*** Block opens ***

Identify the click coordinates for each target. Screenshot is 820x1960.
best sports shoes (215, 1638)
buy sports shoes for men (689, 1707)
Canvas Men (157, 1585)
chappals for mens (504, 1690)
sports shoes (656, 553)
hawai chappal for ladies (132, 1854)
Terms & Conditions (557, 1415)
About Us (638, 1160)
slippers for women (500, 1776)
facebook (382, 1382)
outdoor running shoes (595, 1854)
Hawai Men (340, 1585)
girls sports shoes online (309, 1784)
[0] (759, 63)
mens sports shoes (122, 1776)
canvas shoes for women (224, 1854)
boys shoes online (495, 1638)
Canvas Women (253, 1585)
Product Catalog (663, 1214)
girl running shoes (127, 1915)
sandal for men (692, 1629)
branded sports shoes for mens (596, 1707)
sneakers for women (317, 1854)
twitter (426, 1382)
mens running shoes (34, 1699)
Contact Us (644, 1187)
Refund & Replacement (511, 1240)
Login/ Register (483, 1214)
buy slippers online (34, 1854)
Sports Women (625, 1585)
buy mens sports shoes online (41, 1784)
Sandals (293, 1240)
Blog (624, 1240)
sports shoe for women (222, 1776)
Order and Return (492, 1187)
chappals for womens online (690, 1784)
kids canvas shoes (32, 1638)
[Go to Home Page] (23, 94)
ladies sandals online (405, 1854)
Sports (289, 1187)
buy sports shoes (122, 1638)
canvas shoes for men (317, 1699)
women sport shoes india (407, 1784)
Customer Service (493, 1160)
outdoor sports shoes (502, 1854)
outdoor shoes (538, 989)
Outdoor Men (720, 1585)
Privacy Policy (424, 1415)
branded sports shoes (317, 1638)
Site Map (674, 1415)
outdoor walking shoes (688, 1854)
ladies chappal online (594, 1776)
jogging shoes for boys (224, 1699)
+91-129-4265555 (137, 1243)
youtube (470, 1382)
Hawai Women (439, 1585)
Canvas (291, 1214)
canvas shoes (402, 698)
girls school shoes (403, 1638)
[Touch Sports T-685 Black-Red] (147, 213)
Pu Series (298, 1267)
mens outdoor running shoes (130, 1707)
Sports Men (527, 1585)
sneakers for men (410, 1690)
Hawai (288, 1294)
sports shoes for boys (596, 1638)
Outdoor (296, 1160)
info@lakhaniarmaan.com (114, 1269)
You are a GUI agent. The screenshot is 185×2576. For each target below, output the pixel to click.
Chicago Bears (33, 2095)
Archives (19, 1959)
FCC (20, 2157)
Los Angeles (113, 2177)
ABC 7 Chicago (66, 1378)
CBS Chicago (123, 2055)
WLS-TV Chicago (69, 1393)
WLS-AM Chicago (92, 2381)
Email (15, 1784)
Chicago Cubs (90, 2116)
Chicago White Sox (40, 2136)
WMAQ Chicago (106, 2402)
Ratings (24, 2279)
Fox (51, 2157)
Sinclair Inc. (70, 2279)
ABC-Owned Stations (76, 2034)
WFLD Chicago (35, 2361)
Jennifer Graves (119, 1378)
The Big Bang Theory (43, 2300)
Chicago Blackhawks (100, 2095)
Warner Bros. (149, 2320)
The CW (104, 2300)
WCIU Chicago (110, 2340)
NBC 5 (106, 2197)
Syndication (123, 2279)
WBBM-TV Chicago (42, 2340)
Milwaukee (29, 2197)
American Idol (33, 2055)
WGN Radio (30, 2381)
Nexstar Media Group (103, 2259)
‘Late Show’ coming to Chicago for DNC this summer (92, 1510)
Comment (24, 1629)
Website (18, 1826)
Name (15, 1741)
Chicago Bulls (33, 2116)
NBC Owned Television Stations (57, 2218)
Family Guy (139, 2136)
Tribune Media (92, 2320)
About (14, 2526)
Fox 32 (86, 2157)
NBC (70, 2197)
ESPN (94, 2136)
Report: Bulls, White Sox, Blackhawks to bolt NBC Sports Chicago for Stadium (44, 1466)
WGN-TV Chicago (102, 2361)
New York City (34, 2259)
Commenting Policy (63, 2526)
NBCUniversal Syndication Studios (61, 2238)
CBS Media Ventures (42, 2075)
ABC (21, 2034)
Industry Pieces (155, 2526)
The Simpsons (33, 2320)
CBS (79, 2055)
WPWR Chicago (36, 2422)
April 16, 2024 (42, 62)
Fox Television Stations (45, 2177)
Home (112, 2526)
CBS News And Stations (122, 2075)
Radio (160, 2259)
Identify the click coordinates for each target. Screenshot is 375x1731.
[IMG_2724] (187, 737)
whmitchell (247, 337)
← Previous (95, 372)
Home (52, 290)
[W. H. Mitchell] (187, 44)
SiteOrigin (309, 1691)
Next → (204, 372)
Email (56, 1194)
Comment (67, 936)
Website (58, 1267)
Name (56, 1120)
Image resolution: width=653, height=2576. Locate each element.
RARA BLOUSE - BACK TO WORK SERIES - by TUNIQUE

*** Block closes ***

» **YOUR ASSIGNMENT**:
Restate all entries above verbatim.

» **SOLUTION**:
Identify the click coordinates for each target. Screenshot is 820x1960.
best sports shoes (215, 1638)
buy sports shoes for men (689, 1707)
Canvas Men (157, 1585)
chappals for mens (504, 1690)
sports shoes (656, 553)
hawai chappal for ladies (132, 1854)
Terms & Conditions (557, 1415)
About Us (638, 1160)
slippers for women (500, 1776)
facebook (382, 1382)
outdoor running shoes (595, 1854)
Hawai Men (340, 1585)
girls sports shoes online (309, 1784)
[0] (759, 63)
mens sports shoes (122, 1776)
canvas shoes for women (224, 1854)
boys shoes online (495, 1638)
Canvas Women (253, 1585)
Product Catalog (663, 1214)
girl running shoes (127, 1915)
sandal for men (692, 1629)
branded sports shoes for mens (596, 1707)
sneakers for women (317, 1854)
twitter (426, 1382)
mens running shoes (34, 1699)
Contact Us (644, 1187)
Refund & Replacement (511, 1240)
Login/ Register (483, 1214)
buy slippers online (34, 1854)
Sports Women (625, 1585)
buy mens sports shoes online (41, 1784)
Sandals (293, 1240)
Blog (624, 1240)
sports shoe for women (222, 1776)
Order and Return (492, 1187)
chappals for womens online (690, 1784)
kids canvas shoes (32, 1638)
[Go to Home Page] (23, 94)
ladies sandals online (405, 1854)
Sports (289, 1187)
buy sports shoes (122, 1638)
canvas shoes for men (317, 1699)
women sport shoes india (407, 1784)
Customer Service (493, 1160)
outdoor sports shoes (502, 1854)
outdoor shoes (538, 989)
Outdoor Men (720, 1585)
Privacy Policy (424, 1415)
branded sports shoes (317, 1638)
Site Map (674, 1415)
outdoor walking shoes (688, 1854)
ladies chappal online (594, 1776)
jogging shoes for boys (224, 1699)
+91-129-4265555 (137, 1243)
youtube (470, 1382)
Hawai Women (439, 1585)
Canvas (291, 1214)
canvas shoes (402, 698)
girls school shoes (403, 1638)
[Touch Sports T-685 Black-Red] (147, 213)
Pu Series (298, 1267)
mens outdoor running shoes (130, 1707)
Sports Men (527, 1585)
sneakers for men (410, 1690)
Hawai (288, 1294)
sports shoes for boys (596, 1638)
Outdoor (296, 1160)
info@lakhaniarmaan.com (114, 1269)
You are a GUI agent. The screenshot is 185×2576. For each target below, output the pixel to click.
Chicago Bears (33, 2095)
Archives (19, 1959)
FCC (20, 2157)
Los Angeles (113, 2177)
ABC 7 Chicago (66, 1378)
CBS Chicago (123, 2055)
WLS-TV Chicago (69, 1393)
WLS-AM Chicago (92, 2381)
Email (15, 1784)
Chicago Cubs (90, 2116)
Chicago White Sox (40, 2136)
WMAQ Chicago (106, 2402)
Ratings (24, 2279)
Fox (51, 2157)
Sinclair Inc. (70, 2279)
ABC-Owned Stations (76, 2034)
WFLD Chicago (35, 2361)
Jennifer Graves (119, 1378)
The Big Bang Theory (43, 2300)
Chicago Blackhawks (100, 2095)
Warner Bros. (149, 2320)
The CW (104, 2300)
WCIU Chicago (110, 2340)
NBC 5 (106, 2197)
Syndication (123, 2279)
WBBM-TV Chicago (42, 2340)
Milwaukee (29, 2197)
American Idol (33, 2055)
WGN Radio (30, 2381)
Nexstar Media Group (103, 2259)
‘Late Show’ coming to Chicago for DNC this summer (92, 1510)
Comment (24, 1629)
Website (18, 1826)
Name (15, 1741)
Chicago Bulls (33, 2116)
NBC Owned Television Stations (57, 2218)
Family Guy (139, 2136)
Tribune Media (92, 2320)
About (14, 2526)
Fox 32 (86, 2157)
NBC (70, 2197)
ESPN (94, 2136)
Report: Bulls, White Sox, Blackhawks to bolt NBC Sports Chicago for Stadium (44, 1466)
WGN-TV Chicago (102, 2361)
New York City (34, 2259)
Commenting Policy (63, 2526)
NBCUniversal Syndication Studios (61, 2238)
CBS Media Ventures (42, 2075)
ABC (21, 2034)
Industry Pieces (155, 2526)
The Simpsons (33, 2320)
CBS (79, 2055)
WPWR Chicago (36, 2422)
April 16, 2024 (42, 62)
Fox Television Stations (45, 2177)
Home (112, 2526)
CBS News And Stations (122, 2075)
Radio (160, 2259)
Identify the click coordinates for each target. Screenshot is 375x1731.
[IMG_2724] (187, 737)
whmitchell (247, 337)
← Previous (95, 372)
Home (52, 290)
[W. H. Mitchell] (187, 44)
SiteOrigin (309, 1691)
Next → (204, 372)
Email (56, 1194)
Comment (67, 936)
Website (58, 1267)
Name (56, 1120)
Image resolution: width=653, height=2576. Locate each element.
RARA BLOUSE - BACK TO WORK SERIES - by TUNIQUE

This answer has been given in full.